When Morelli elicits the help of the protagonist and his friends in putting the finishing touches on the draft of his latest book, he tells them: “It’s not as difficult as it seems. The notebooks will help you, there’s a system of colors, numbers, and letters.” Oliveira, who serves as the wayward hero of Hopscotch, asks, “But what if we should make a mistake?” Morelli replies:
Who cares? You can read my book in any way you want to. Liber Fulguralis, mantic pages, and that’s how it goes. The most I do is set it up the way I would like to reread it. And in the worst of cases, if they do make a mistake, it might just turn out perfect.
Morelli soon retreats into the background of the novel, but the discontinuous style of narrative that he champions remains. And in the long history of fragmented stories, from Gilgamesh to The Pale King, Hopscotch may present the biggest jumble of them all. A half-century after its publication, it still stands out as the most brazen attempt by a major writer to undermine traditional — indeed quasi-instinctive and constitutive — reading strategies.

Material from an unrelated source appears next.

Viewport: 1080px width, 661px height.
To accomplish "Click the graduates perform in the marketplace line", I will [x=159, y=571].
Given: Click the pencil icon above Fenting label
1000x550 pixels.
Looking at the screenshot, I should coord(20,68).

Cortázar gets some help from Oliveira, who leads such an aimless, unfocused life that mixing up the chronological order of his activities does little to disrupt their meaning. Provided, that is, that they do possess a meaning. Oliveira himself is unsure about that. During the course of the novel, he mulls over the elusive possibility of some anchor or purpose, which he describes under an assortment of makeshift names and phrases — the “center,” the “unity in the midst of diversity,” “the kibbutz of desire,” or simply the square known as “heaven” in the children’s game hopscotch. Yet he always steps back from any decisive moment of engagement or commitment that might allow him to find this bedrock layer of stability and purpose in his own life.

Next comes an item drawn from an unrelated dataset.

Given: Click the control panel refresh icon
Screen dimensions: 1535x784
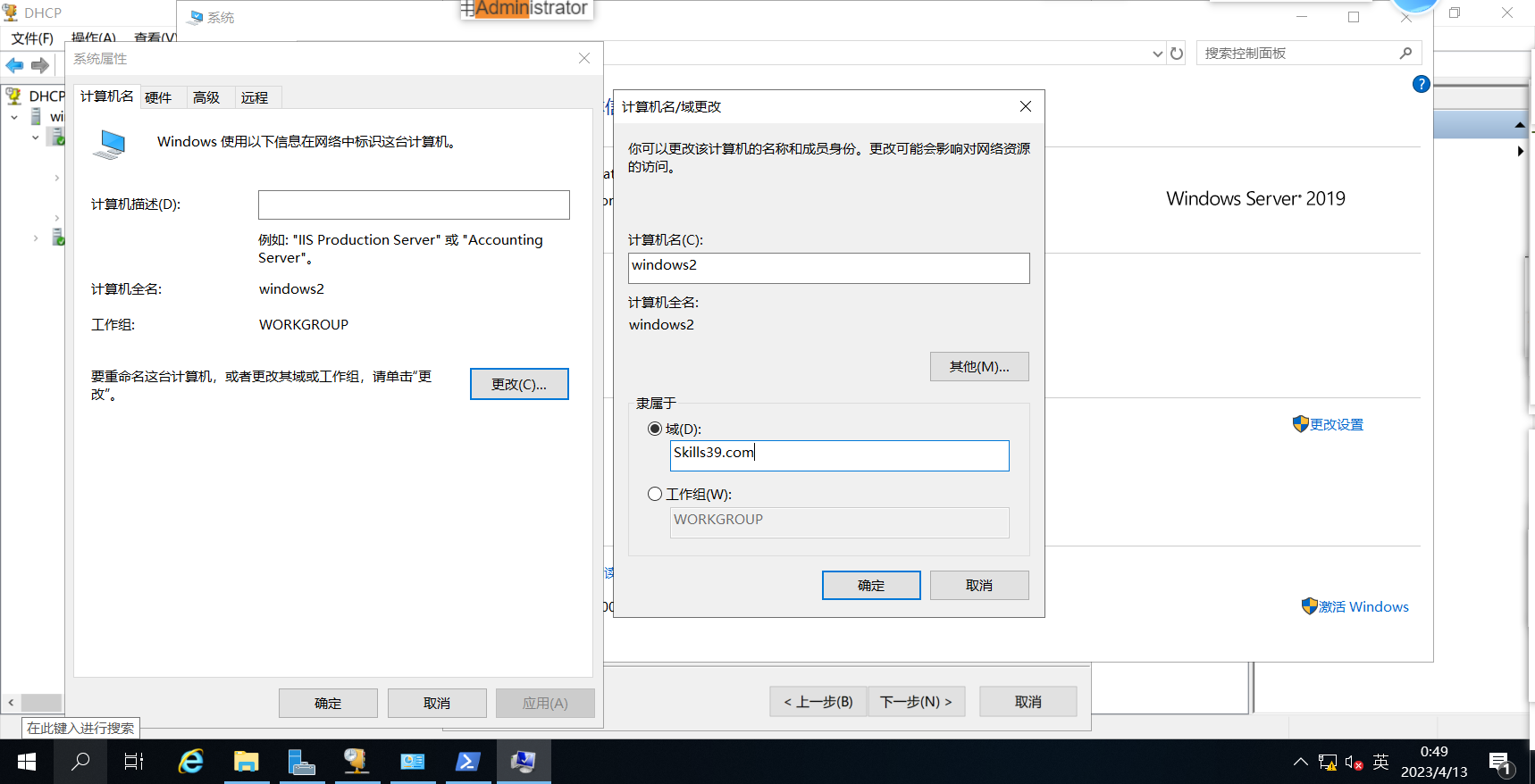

As a result, Hopscotch is a novel where the plot constantly disappears from view. Cortázar compensates by offering some of the most memorable incidents in modern fiction. Long after you have finished this novel, you will probably still remember the haunting scene (echoing Alfred Hitchcock’s film Rope) in which Oliveira learns that his lover’s son is lying dead in bed. Instead of telling the mother, he keeps her partying in ignorance almost until dawn. Another searing interlude involves Oliveira engaged in a psychological game of one-upmanship with his friend-doppelganger Manolo Traveler, while Traveler’s wife Talita is poised on a dangerous, makeshift bridge, high above the city street, a bridge that connects their two apartments. Not since Dostoevsky has a novelist found such powerful ways of representing the dark night of the soul in the oblique and seemingly undecipherable moments of connection between literary characters.
In other words, Oliveira’s detached attitude toward life perfectly matches the halting and interrupted style of this novel’s narrative. Along the way, Cortázar somehow manages to find a meeting ground between two theoretical camps that many believe are incompatible, forcing a truce between structuralist fixation with isolating the tiniest islands of meaning, and the existentialist fear that no such meanings can be found. Writing in France at a time when these two schools of thought were dueling for intellectual dominance, Cortázar does justice to both. He hints at deep significations but then withholds them — a both/and strategy accentuated by the different types of closure allowed by his alternate reading strategies.
So give credit to this Argentinean author for writing one of the great existentialist novels, worthy to stand alongside the efforts of Sartre and Camus. But also acknowledge Hopscotch as one of the most innovative postmodern literary works, one that offered deconstructionist critics a text deconstructed before they laid hands on it. Which path should you choose? Which offers the most satisfying resolution? Like the pastime hopscotch itself, which this novel so artfully mimics, you may need to play the game both ways to find out.